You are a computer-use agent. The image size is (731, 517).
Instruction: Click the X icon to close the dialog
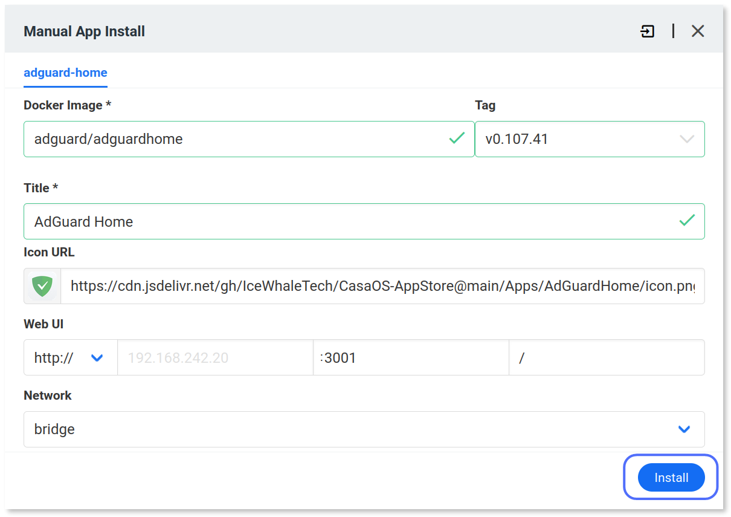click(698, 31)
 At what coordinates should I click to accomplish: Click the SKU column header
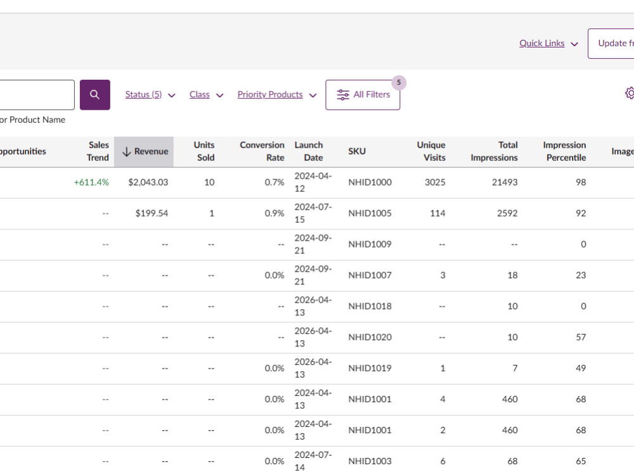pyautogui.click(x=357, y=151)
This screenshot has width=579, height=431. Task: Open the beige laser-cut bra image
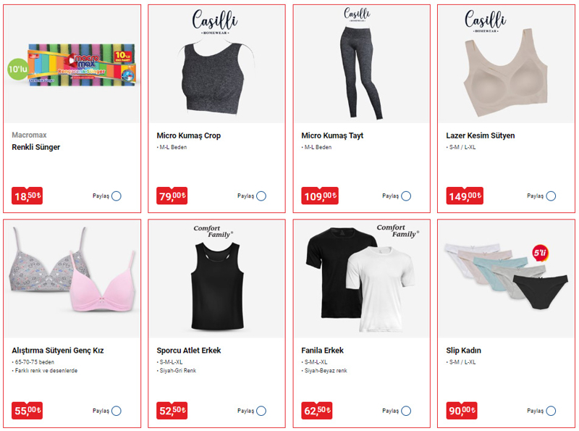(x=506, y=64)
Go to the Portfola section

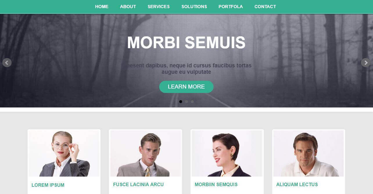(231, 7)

WHAT YOU WILL DO - The whole listing, pictures excluded, should be output exactly.

WRITTEN ANSWER -
You are a computer-use agent. The image size is (731, 517).
Instruction: Click the X icon to close the dialog
click(698, 31)
 At what coordinates should I click to accomplish: Click the SKU column header
pyautogui.click(x=357, y=151)
This screenshot has width=579, height=431. Task: Open the beige laser-cut bra image
(x=506, y=64)
Go to the Portfola section

(231, 7)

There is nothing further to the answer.